A House Through Time: Teacups

David Olusogo's television programme, A House Through Time (BBC 2 26th May), this time features a house in my home city of Bristol. The house itself is within a few hundred yards of the famous St Mary Redcliffe church and sits high above the Harbour. In fact it is on a cliff (hence 'Redcliffe') which is riddled with caves where goods were stored in the 18th century and where people sheltered during The Second World War. They are inaccessible today, but as a child I remember visiting them.


The programme was excellent, enhanced by the scholarship of Davis Olusogo. However, I believe I spotted an historic anachronism. One Professor talking about life in an 18th century grand merchant's house referred to the taking of tea by their wives. In doing so she poured a cup of tea and proceeded to drink it. If I saw correctly she drank it from a non handled teacup (think Chinese teacups). If that was the case she would probably have poured it into the dish-like saucer and drunk from that. The reason being that the British drank their tea at a higher temperature than the Chinese and could not successfully therefore drink from a non handled cup. Perhaps some reading this will remember Alexander Pope in his poem, The Rape of The Lock, who refers to 'dishes of tea drunk' in similar circumstances. Henry Fielding wrote, 'Love and scandal are the best sweeteners of tea.' Quite.


A little research reveals that it was a German, Johann Bottger, who first made a teacup with a handle, as early as 1707. The idea never really caught on in England until the end of that century and the beginning of the 19th. By about the 1840s we had largely replaced the drinking of green Chinese tea with black Indian tea, from British held Assam.


It was the 19th century that saw the drinking of tea spread to all classes of society in Britain, so that in the 20th century George Orwell could write,'Tea is one of the mainstays of civilisation in this country ...'. Although as early as 1757, Jonas Hanway complained that servants and labourers had become 'enslaved by foolish customs' of the rich and would rather give up a loaf of bread than a cup of sweetened tea' (v. further reading below). It is certainly true that the first working class drinkers of tea were servants and labourers and only in the 19th century did it enter working class homes. In times of poverty in East Anglia the wife would often make toast tea for herself and possibly for the children. Tea had to be given to the hard working labourer husband, then to the children, and lastly to herself. Toast Tea was made by placing a piece of blackened toast in hot water so that it looked like tea. Mrs Beeton, incidentally, talks of this drink as one to be given to convalescents. If anyone reading this was ever given this as a child I should love to hear from you.
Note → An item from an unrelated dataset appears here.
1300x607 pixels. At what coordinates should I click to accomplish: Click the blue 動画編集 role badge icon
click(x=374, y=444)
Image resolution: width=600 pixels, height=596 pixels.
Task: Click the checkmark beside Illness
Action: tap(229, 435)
Tea had first been drunk in London during Cromwell's time, 1657, when it was served in a coffee house. Three years later Samuel Pepys came across it for the first time, 25th September 1660, 'I did send for a cup of tee(a China drink) of which I had never drunk before". Some people suggest that it was Charles II's Portuguese Queen, Catherine of Braganza, who popularised the drink here. I love the story, undoubtedly apocryphal, that on landing at Dover the Mayor presented her with a glass of beer, a traditional drink on arrival, to which the Queen replied, 'I'd sooner have a cup of tea'.


Sugar began to be added at the turn of the 17th and 18th centuries. Sugar, like tea, was a luxury and thus only the well to do could afford it. Milk was added, a French innovation, around 1720 and this helped to make black tea more fashionable.


Tea drinking for 'the refined' continued well into the last half of the 20th century. Tea rooms opened in the late 19th century as places where predominantly women could meet their friends in a public place, usually after shopping. The new Department Stores also had tea rooms, some reserved exclusively for women. I remember in the 1950s going for afternoon tea with my mother and grandmother in Carwardine's in Bristol. There was an upper tea room and a lower dining room. Although men were allowed in the tea room women were not allowed in the dining room. When equality finally arrived in the 1950s, my great aunt Edith, a strong supporter of women's rights and an early science graduate of The University of Reading, insisted, after we had been to the cinema, that we should enter the dining room. She was triumphant, but still couldn't reconcile herself to the fact that women could now also pay for a tea. She surreptitiously slipped me the money to pay!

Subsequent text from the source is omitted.